● **BRIEF**:
As soon as the line containing "Showrooms (880, 78)" appears in the material below, start returning lines exactly, and end with the line containing "[Perlasse Sofa 4] (534, 793)".

● **DATA**:
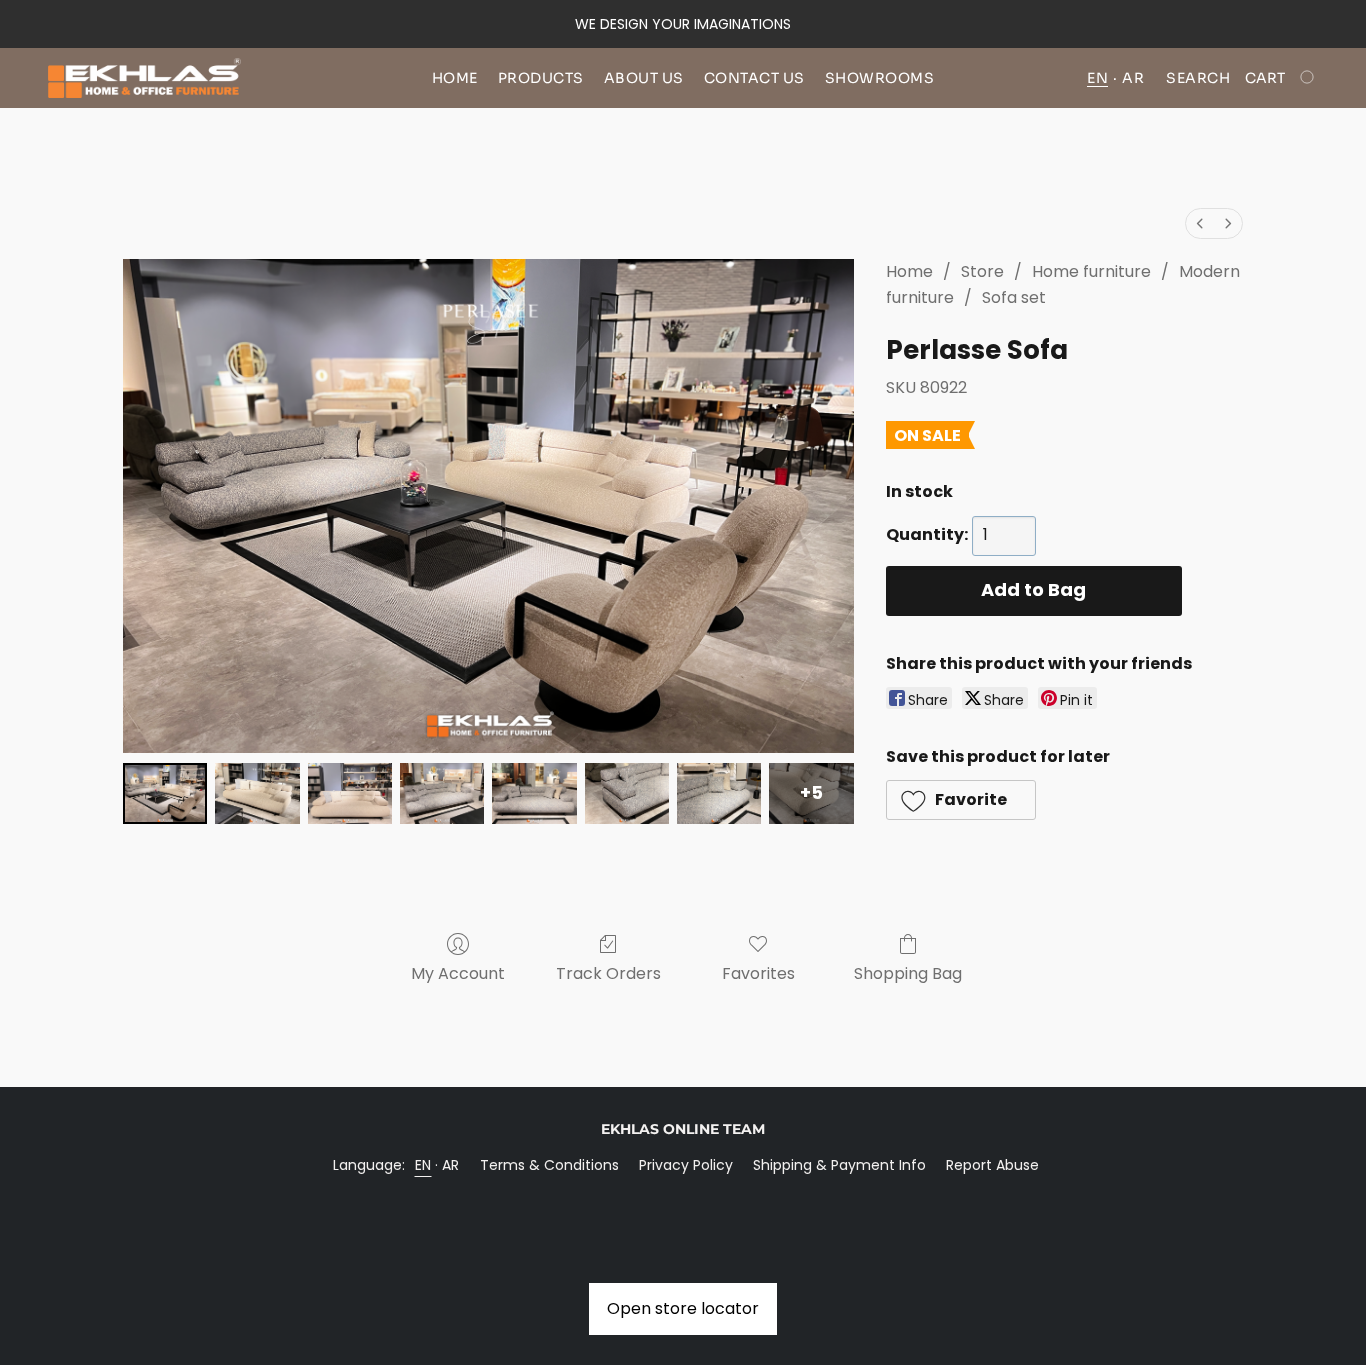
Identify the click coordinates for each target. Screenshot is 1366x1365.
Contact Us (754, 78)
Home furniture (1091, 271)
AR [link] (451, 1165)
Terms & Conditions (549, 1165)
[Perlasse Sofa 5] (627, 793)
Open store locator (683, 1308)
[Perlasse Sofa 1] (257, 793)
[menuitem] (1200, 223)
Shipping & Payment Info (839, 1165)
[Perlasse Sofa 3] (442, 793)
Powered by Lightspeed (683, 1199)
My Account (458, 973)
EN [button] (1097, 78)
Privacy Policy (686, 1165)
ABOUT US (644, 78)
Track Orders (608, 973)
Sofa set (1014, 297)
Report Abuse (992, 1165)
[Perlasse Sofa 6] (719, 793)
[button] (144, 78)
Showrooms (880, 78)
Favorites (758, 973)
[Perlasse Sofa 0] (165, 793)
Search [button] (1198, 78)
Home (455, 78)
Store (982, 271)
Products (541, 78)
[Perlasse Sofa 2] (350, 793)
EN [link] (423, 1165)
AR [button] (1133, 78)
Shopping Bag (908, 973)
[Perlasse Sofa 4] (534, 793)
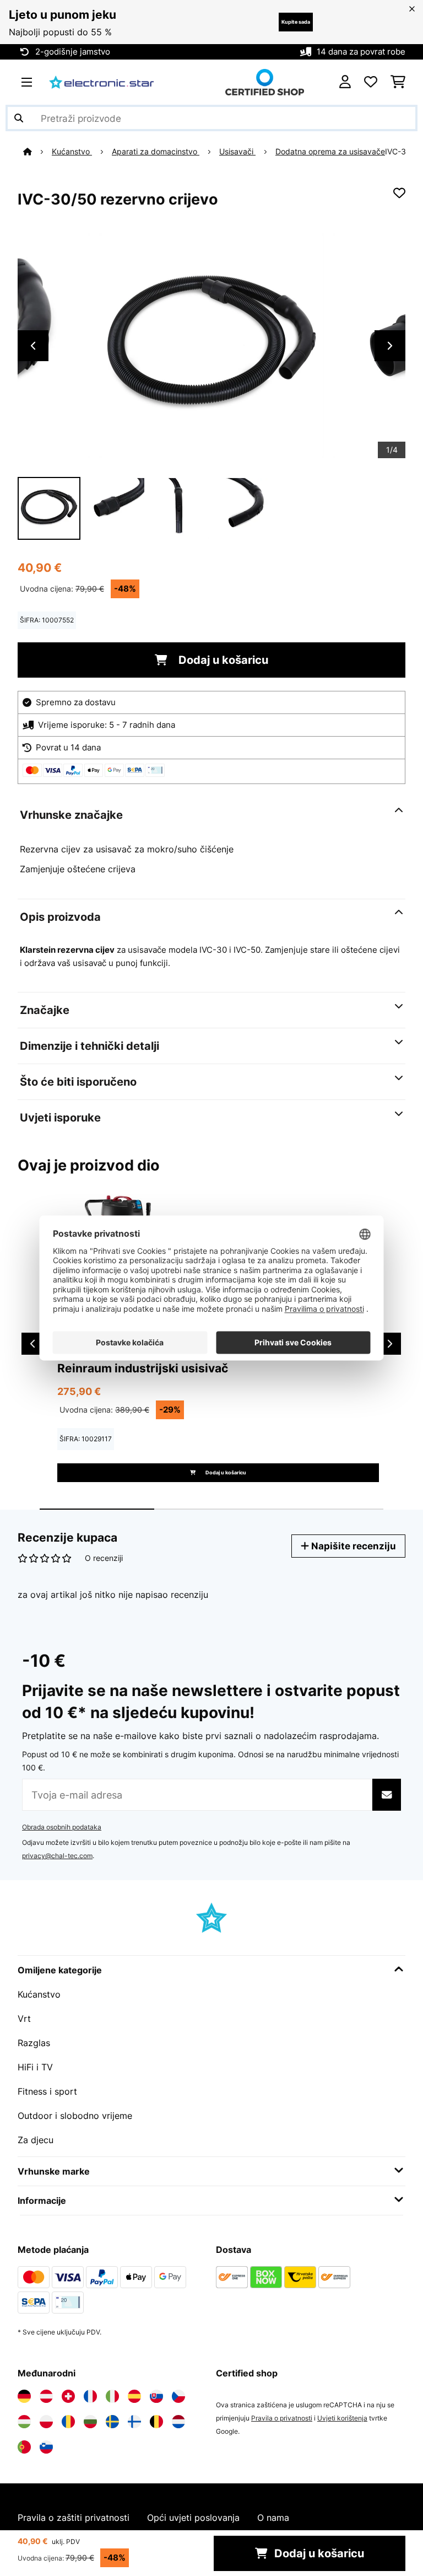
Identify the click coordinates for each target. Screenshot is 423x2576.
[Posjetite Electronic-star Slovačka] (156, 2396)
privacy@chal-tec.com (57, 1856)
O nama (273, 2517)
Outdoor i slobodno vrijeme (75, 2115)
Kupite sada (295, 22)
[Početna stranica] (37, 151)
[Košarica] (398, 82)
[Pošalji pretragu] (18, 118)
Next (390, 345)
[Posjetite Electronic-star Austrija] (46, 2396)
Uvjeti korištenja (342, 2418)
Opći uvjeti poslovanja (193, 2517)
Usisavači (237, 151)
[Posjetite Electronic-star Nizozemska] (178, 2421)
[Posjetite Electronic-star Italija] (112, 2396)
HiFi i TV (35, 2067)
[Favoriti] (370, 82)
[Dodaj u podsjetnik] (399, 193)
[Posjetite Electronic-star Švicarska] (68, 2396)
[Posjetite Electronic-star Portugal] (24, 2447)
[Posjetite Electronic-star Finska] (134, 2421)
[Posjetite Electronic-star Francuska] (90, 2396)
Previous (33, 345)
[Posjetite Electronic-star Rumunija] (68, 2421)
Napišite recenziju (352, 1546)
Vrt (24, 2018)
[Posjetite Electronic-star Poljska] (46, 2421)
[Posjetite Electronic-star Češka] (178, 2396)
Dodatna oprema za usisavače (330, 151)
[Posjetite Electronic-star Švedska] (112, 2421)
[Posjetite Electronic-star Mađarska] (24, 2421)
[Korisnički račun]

● **SOLVED EXERCISE**:
Showrooms (880, 78)
Favorites (758, 973)
[Perlasse Sofa 0] (165, 793)
Search [button] (1198, 78)
Home (455, 78)
Store (982, 271)
Products (541, 78)
[Perlasse Sofa 2] (350, 793)
EN [link] (423, 1165)
AR [button] (1133, 78)
Shopping Bag (908, 973)
[Perlasse Sofa 4] (534, 793)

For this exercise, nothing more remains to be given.